The presence of periodontal diseases (PDs) often strongly correlates with other severe chronic inflammatory conditions, including cardiovascular disease, diabetes, and arthritis. However, the mechanisms through which these diseases interact are unclear. In PD, tissue and bone destruction in the mouth is driven by elevated recruitment of polymorphonuclear neutrophils (PMNs), which are primed and recruited from the circulation to sites of inflammation.
We predicted that systemic effects on PMN mobilization or priming could account for the interaction between PD and other inflammatory conditions. We tested this using a mouse model of ligature-induced PD and found elevated PMN counts specifically in bone marrow, supporting a systemic effect of periodontal tissue inflammation on PMN production. In contrast, mice with induced peritonitis had elevated PMN counts in the blood, peritoneum, and colon. These elevated counts were further significantly increased when acute peritonitis was induced after ligature-induced PD in mice, revealing a synergistic effect of multiple inflammatory events on PMN levels.
Flow cytometric analysis of CD marker expression revealed enhanced priming of PMNs from mice with both PD and peritonitis compared to mice with peritonitis alone. Thus, systemic factors associated with PD produce hyperinflammatory PMN responses during a secondary infection. To analyze this systemic effect in humans, we induced gingival inflammation in volunteers and also found significantly increased activation of blood PMNs in response to ex vivo stimulation, which reverted to normal following resolution of gingivitis.

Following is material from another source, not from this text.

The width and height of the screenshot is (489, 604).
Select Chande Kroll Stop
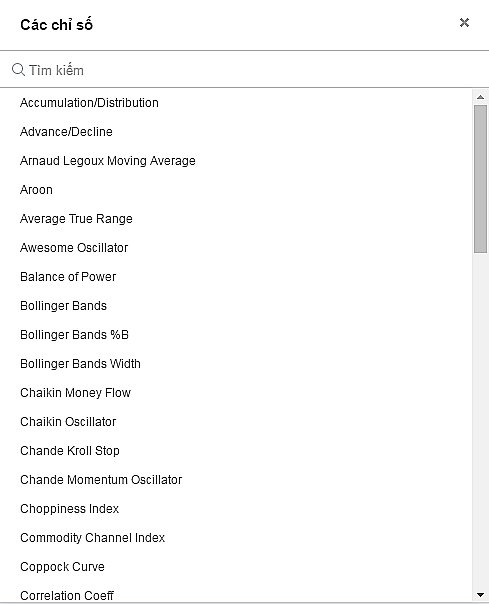236,451
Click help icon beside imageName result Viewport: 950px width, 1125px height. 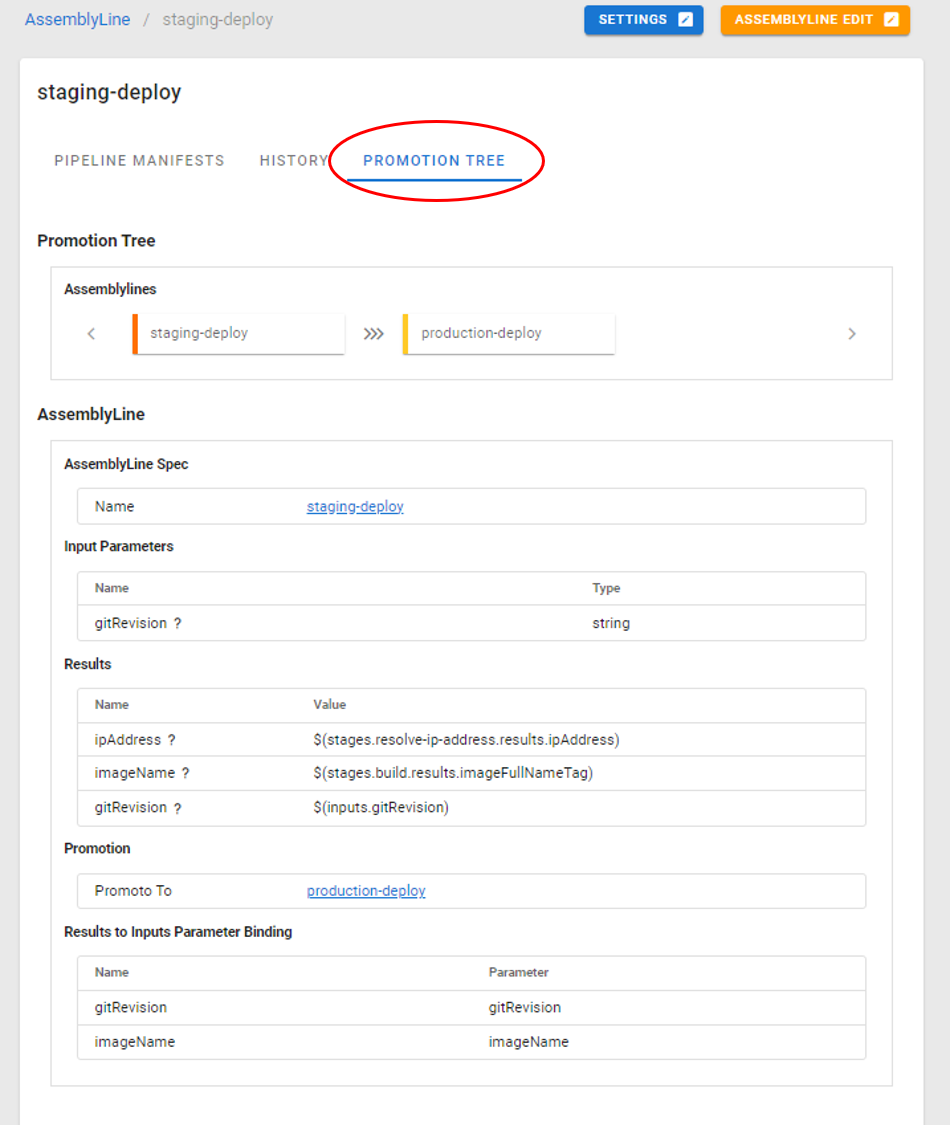coord(185,773)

Together, these results demonstrate that periodontal tissue inflammation has systemic effects that predispose toward an exacerbated innate immune response. This indicates that peripheral PMNs can respond synergistically to simultaneous and remote inflammatory triggers and therefore contribute to the interaction between PD and other inflammatory conditions. This suggests larger implications of PD beyond oral health and reveals potential new approaches for treating systemic inflammatory diseases that interact with PD.